Re: [PATCH] mm/damon: fix stale TLB young-state handling on arm64

Linux-mm Archive on lore.kernel.org
 help / color / mirror / Atom feed

From: SeongJae Park <sj@kernel.org>
To: "Kunwu Chan" <kunwu.chan@linux.dev>
Cc: SeongJae Park <sj@kernel.org>, "Kunwu Chan" <chentao@kylinos.cn>,
	"Wang Lian" <lianux.mm@gmail.com>,
	akpm@linux-foundation.org, damon@lists.linux.dev,
	linux-mm@kvack.org, linux-kernel@vger.kernel.org
Subject: Re: [PATCH] mm/damon: fix stale TLB young-state handling on arm64
Date: Tue, 26 May 2026 07:50:33 -0700	[thread overview]
Message-ID: <20260526145034.91594-1-sj@kernel.org> (raw)
In-Reply-To: <3d09f6b9cf4a9b275876185f5b234253e7af0225@linux.dev>

On Tue, 26 May 2026 08:57:32 +0000 "Kunwu Chan" <kunwu.chan@linux.dev> wrote:

> May 26, 2026 at 1:46 AM, "SeongJae Park" <sj@kernel.org mailto:sj@kernel.org?to=%22SeongJae%20Park%22%20%3Csj%40kernel.org%3E > wrote:
> 
> 
> > 
> > On Mon, 25 May 2026 22:48:46 +0800 Kunwu Chan <kunwu.chan@linux.dev> wrote:
[...]
> > > Reproduced on arm64 (128 CPUs, 7.1.0-rc4):
> > >  
> > >  before:
> > >  WSS estimation: 50th percentile error 100% (reported as zero)
> > >  apply_interval: schemes never tried
> > >  
> > >  after:
> > >  WSS estimation: 50th percentile error 0.08%
> > >  apply_interval: passes
> > > 
> > And nice test results. I guess you are referring to the tests in damon-tests?
> > Clarifying the context would be nice.
> > 
> Yes, those results are from: make -C tools/testing/selftests/damon run_tests
> on the arm64 test machine mentioned above.
> 
> The before/after summary was extracted from the relevant failing tests
> (sysfs_update_schemes_tried_regions_wss_estimation.py and
> damos_apply_interval.py) for brevity.

Thank you for clarifying!

wss_estimation increases its working set size up to 160 MiB for this issue.
Seems your test machine has large TLB buffer.  I think we should decide the
limit based on the real running system configuration and apply similar approach
to other tests including the apply_interval.
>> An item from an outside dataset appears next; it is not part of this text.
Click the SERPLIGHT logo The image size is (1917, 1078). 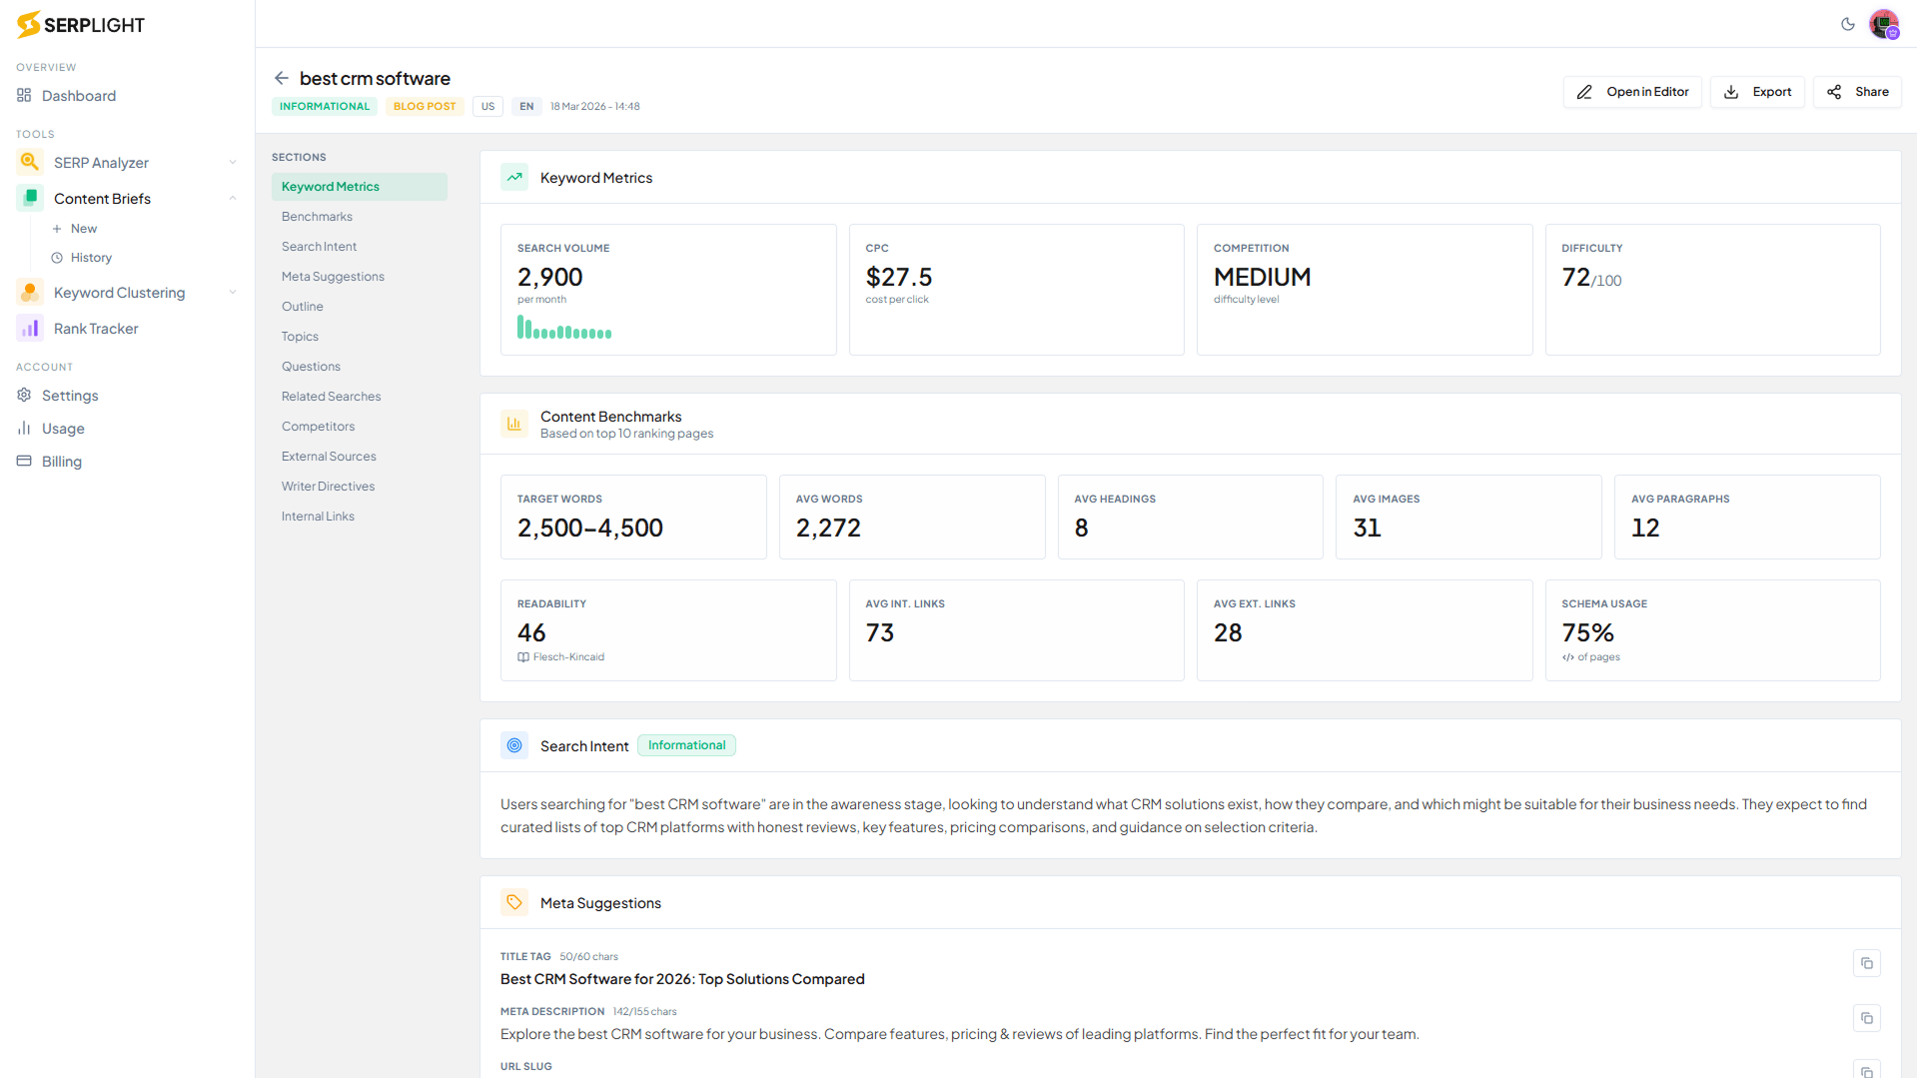[79, 24]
For out-of-tree tests, we may better to provide a guideline, too.  E.g., run
this sort of test program with this DAMON config to find the reliable test
working set size on your setup.

> 
> > Also, have you had a chance to measure the performance impact?
> We haven't done detailed performance measurements yet, but we can try to
> collect some numbers for the flush overhead on a few different setups.
>  
> > So, I'd like to have this change. But, unless we have very clear evidence
> > showing this change is not increasing the performance overhead, I'd prefer
> > making this as an optional feature.
> >
> We agree that making it optional sounds safer unless we have solid
> evidence showing the overhead is negligible. Keeping the current
> default behavior for production workloads also makes sense to me.
> 
> > For the user interface, we could add a new sysfs file for the option, say,
> > 'flush_sample_tlb' under 'monitoring_attrs' directory.
> > 
> The proposed 'flush_sample_tlb' interface under monitoring_attrs sounds
> reasonable to me as well.

I was thinking this again.  I still want DAMON to be easy to test.  But, is
this making tests that difficult?  Users could increase the test working set
size.  I'm not very sure that is too diifficult to add new optional feature.
Meanwhille, adding an optional feature for only test might make users be
confused.  DAMON usage might also be diverged and add maintenance burdens.

So, now I think another option is improving the documentation.  It shouldd
clearly explain how and why DAMON does not flush TLB and what is the expected
problems (in tests) and recommendation.  In this option, we should also update
existing DAMON tests to be reliable and aligned with the documented
recommendation.  If we find it becomes a problem on testing even after applying
the recommendation, or on production, we can revisit.

Regardless of the decision about the optional feature in DAMON, I think such
documentation and tests improvement should be made.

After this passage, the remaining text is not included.